DeKalb County Community Gardens bridges neighborhood gaps

By Erin Kolb

For people living below the poverty level, it may be difficult to afford produce necessary for a healthy diet, which is why Dan Kenney started the DeKalb County Community Gardens in 2012.

Kenney is a teacher at Brooks Elementary School, 3225 Sangamon Drive.

“In this county, one in five children are undernourished,” said Michele Roberts, who coordinated the Genoa community gardens. “We’re trying to meet that need, fill that gap and provide an experience of community for people who want to get together and grow produce. The organization was formed to provide nutritious, healthy, fresh produce for people who weren’t familiar with gardening or didn’t have access to fresh produce.”

Kenney, executive director of the DeKalb County Community Gardens organization, planted his first garden at Clinton Rosette Middle School, 650 N. First St., while he was working with in-school suspension students.
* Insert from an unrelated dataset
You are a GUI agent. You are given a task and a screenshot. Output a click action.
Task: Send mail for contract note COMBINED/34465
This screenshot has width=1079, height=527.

When he began teaching at Brooks, he planted a garden there, sparking the interest of all elementary schools in DeKalb. Kenney said he hopes the gardens help end hunger.

“We took vegetables to the food pantries,” Kenney said. “Then the economy changed and there were more people using food pantries. I saw how important it was for them to be able to have fresh produce, and that’s not something you can usually get at a food pantry. We decided to expand the school gardens to all the elementary schools in DeKalb, so I thought it would be a good time to start a community garden project, and I did last year.”

Kenney said the gardens provide significant nutritional benefits to food pantries.

“It helps with the obesity issue,” Kenney said. “When individuals use food pantries they usually get high-calorie foods but very low-nutritional foods.”

Kenney said the gardens also provide a benefit to the community.

“Our motto is building a community one garden at a time,” Kenney said. “It helps the local economy, and it makes neighborhoods safer because people know each other.”

The organization reaches out to various aspects of a community, from the people who grow the food to the people who utilize food pantries. Kenney said a sense of community is required to maintain a healthy garden.

“In some gardens, you can grow things with a community,” Kenney said. “They can share and take the produce they need for themselves. Anything that isn’t used by the people who help grow the food is donated to food pantries. Last year, we donated over one-and-a-half tons of food to the food pantries of DeKalb and Sycamore.”

Kenney said the organization served 16 food pantries last year. It is expanding onto 10 more acres of land, and participants hopes to have several tons of food growing to serve more than 30 food pantries. Since the organization began, more than 37 gardens have been planted in DeKalb County.

There is a community garden at every elementary school in DeKalb, and Anne Almburg, reading specialist at Founders Elementary School, 821 S. Seventh St., was the one who initiated the garden being put in at her school. Almburg said each grade level can choose what it wants to plant, and children tend their gardens as a classroom community during the school year.

“It makes the source of the food real to them,” Almburg said. “I think they are enjoying the idea of watching the process from sprout to actually harvesting the product.”

Roberts, who is a physician assistant at the Kishwaukee Center for Family Health, hopes to put a garden at every school in Sycamore and is doing her part elsewhere to expand the gardens. Recently, Roberts and volunteers put in 20 garden beds at the site of the Kishwaukee Center for Family Health at Plank and Peace Road in Sycamore.

“We’re going to be getting our patients involved in growing produce,” Roberts said. “We are really excited to get the patients involved. You see so many diseases that are obesity-related, like diabetes and hypertension. We’re excited to work with the patients and give them a tool to teach good nutrition.”

There is another community garden in Cortland, which town administrator Walter Magdziarz said has many benefits.

“It’s the right thing to do,” Magdziarz said. “There’s a lot of people in the community who for whatever reason can’t do gardening on their property, and this is a way to do that. There is also a social benefit– people get to talk to their neighbors or other people they normally wouldn’t come in contact with.”